§ **SUPPLIED RECORDS**
━━━━━━━━━━

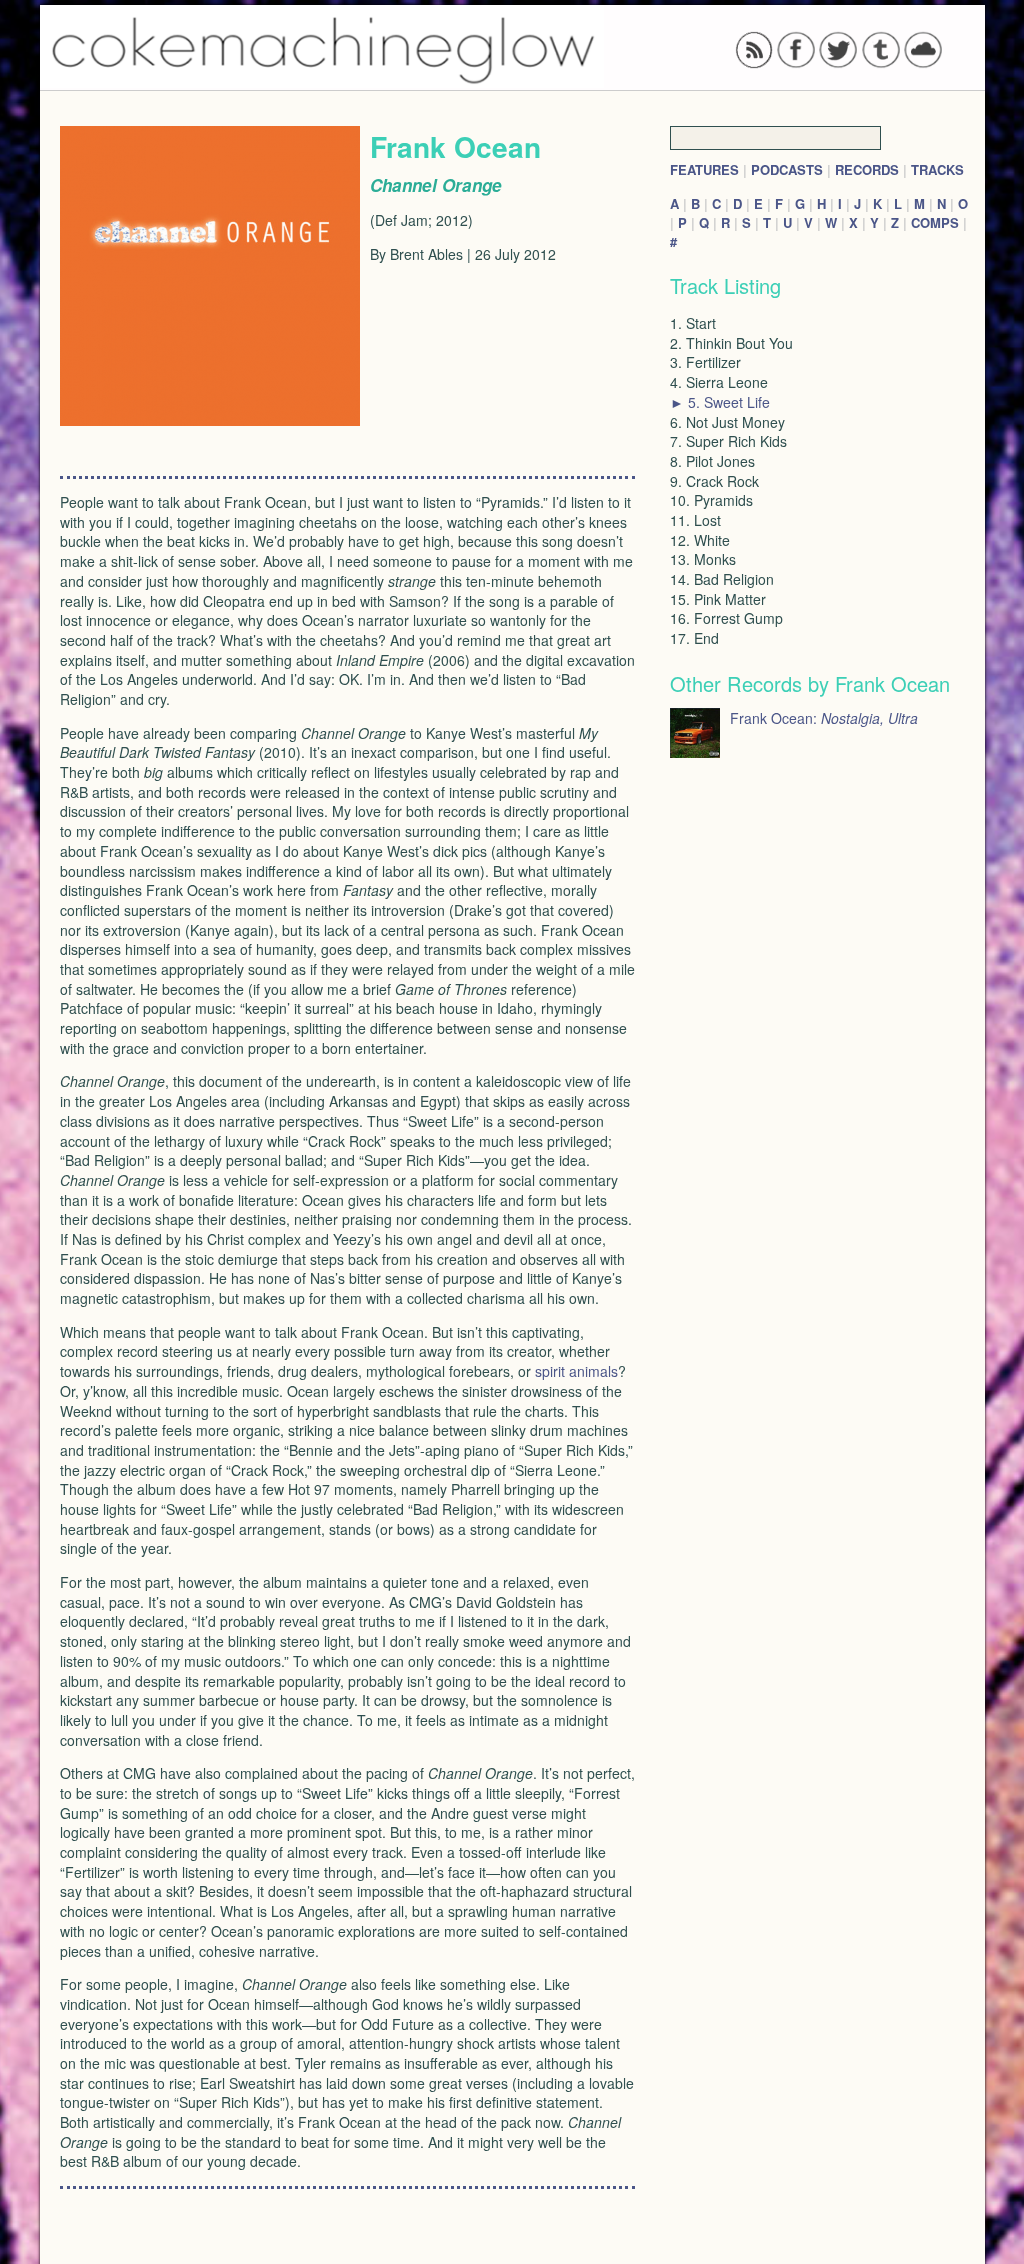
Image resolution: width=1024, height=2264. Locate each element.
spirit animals (576, 1371)
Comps (935, 222)
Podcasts (787, 169)
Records (867, 169)
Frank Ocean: (824, 718)
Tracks (937, 169)
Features (704, 169)
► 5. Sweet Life (720, 402)
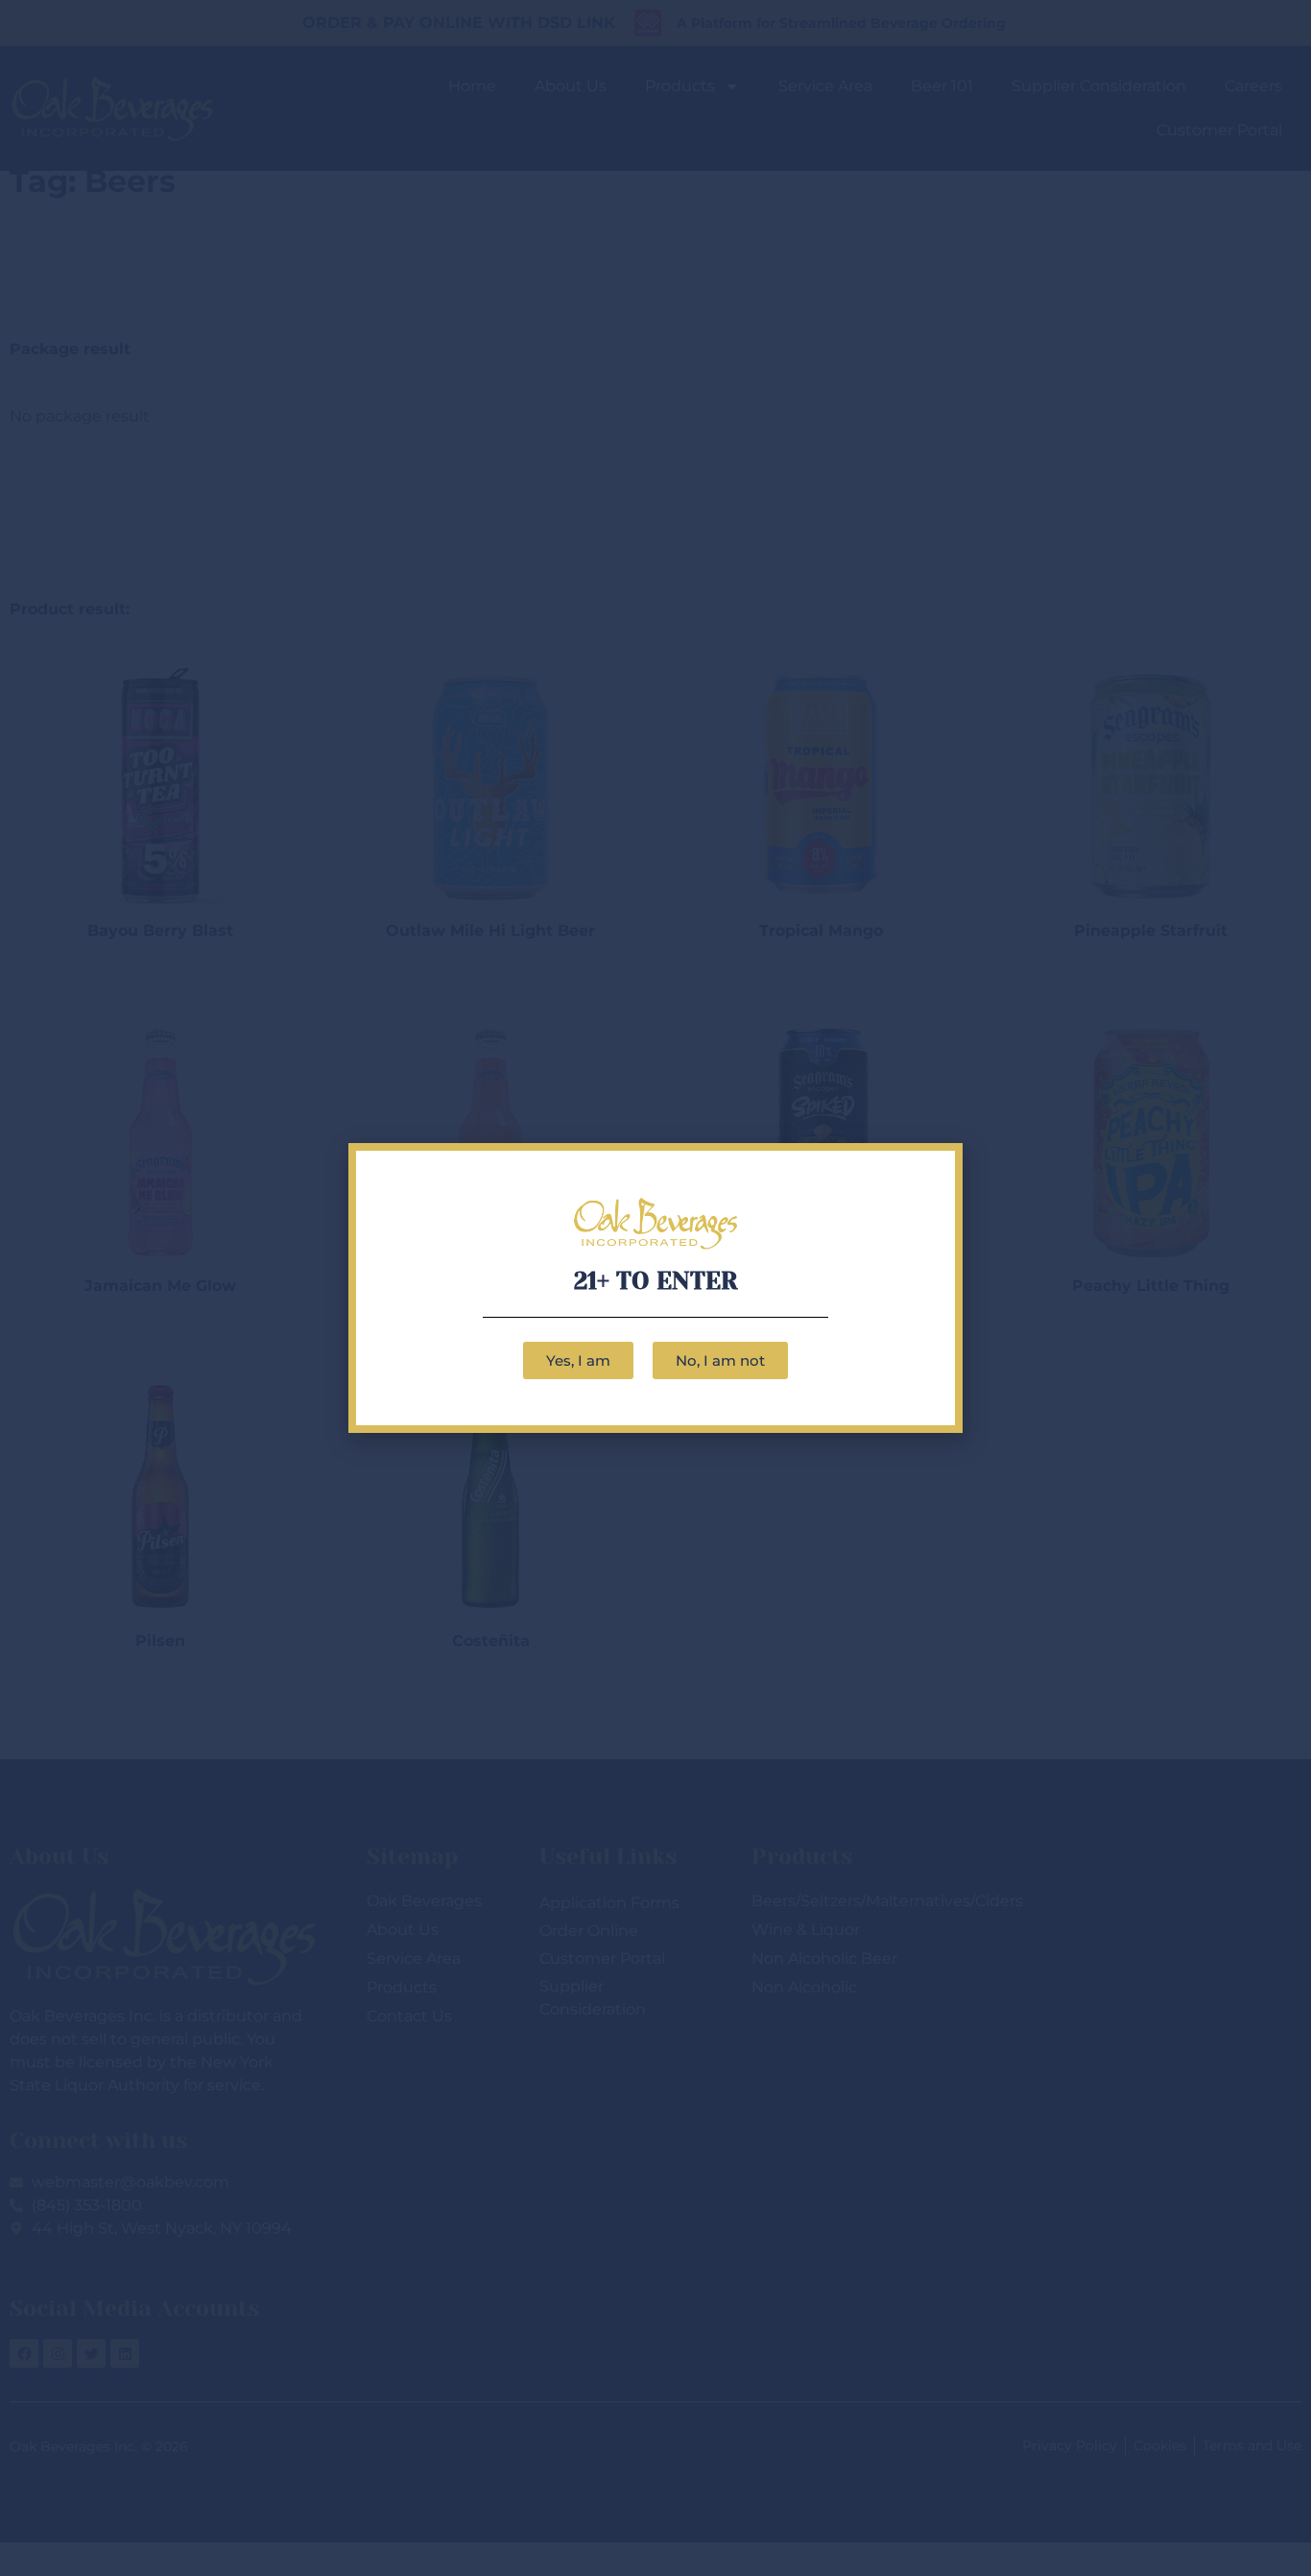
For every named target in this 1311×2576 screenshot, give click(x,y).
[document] (655, 1288)
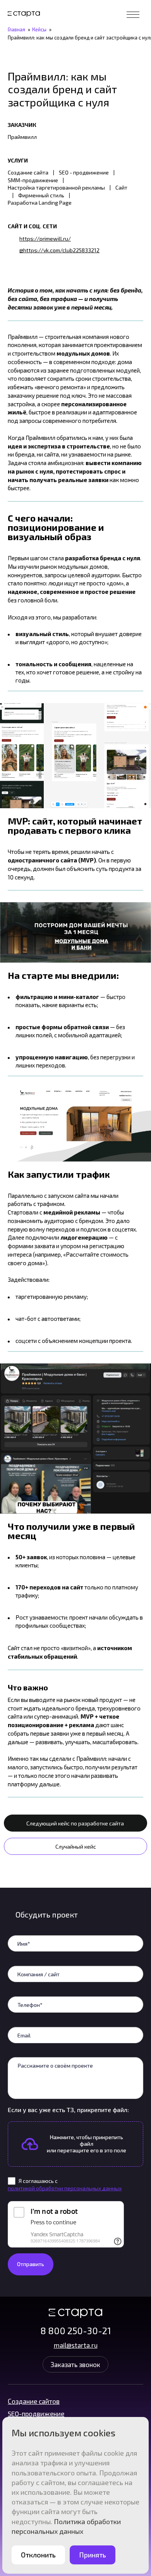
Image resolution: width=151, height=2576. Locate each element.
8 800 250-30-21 (75, 2330)
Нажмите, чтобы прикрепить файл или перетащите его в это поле (86, 2144)
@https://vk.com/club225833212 (59, 250)
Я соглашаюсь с (65, 2184)
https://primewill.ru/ (45, 238)
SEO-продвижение (36, 2413)
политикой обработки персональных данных (65, 2188)
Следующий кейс (75, 1823)
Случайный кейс (75, 1846)
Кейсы (39, 29)
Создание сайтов (34, 2401)
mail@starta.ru (76, 2345)
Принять (92, 2554)
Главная (16, 29)
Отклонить (38, 2554)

━━━━━━━━━━

§ **YOUR TASK**
Copy every line of the listing that includes the string "each".

§ **REPLY**
Image resolution: width=1024, height=2264. Locate each element.
Image resolution: width=151, height=2576. Locate each element.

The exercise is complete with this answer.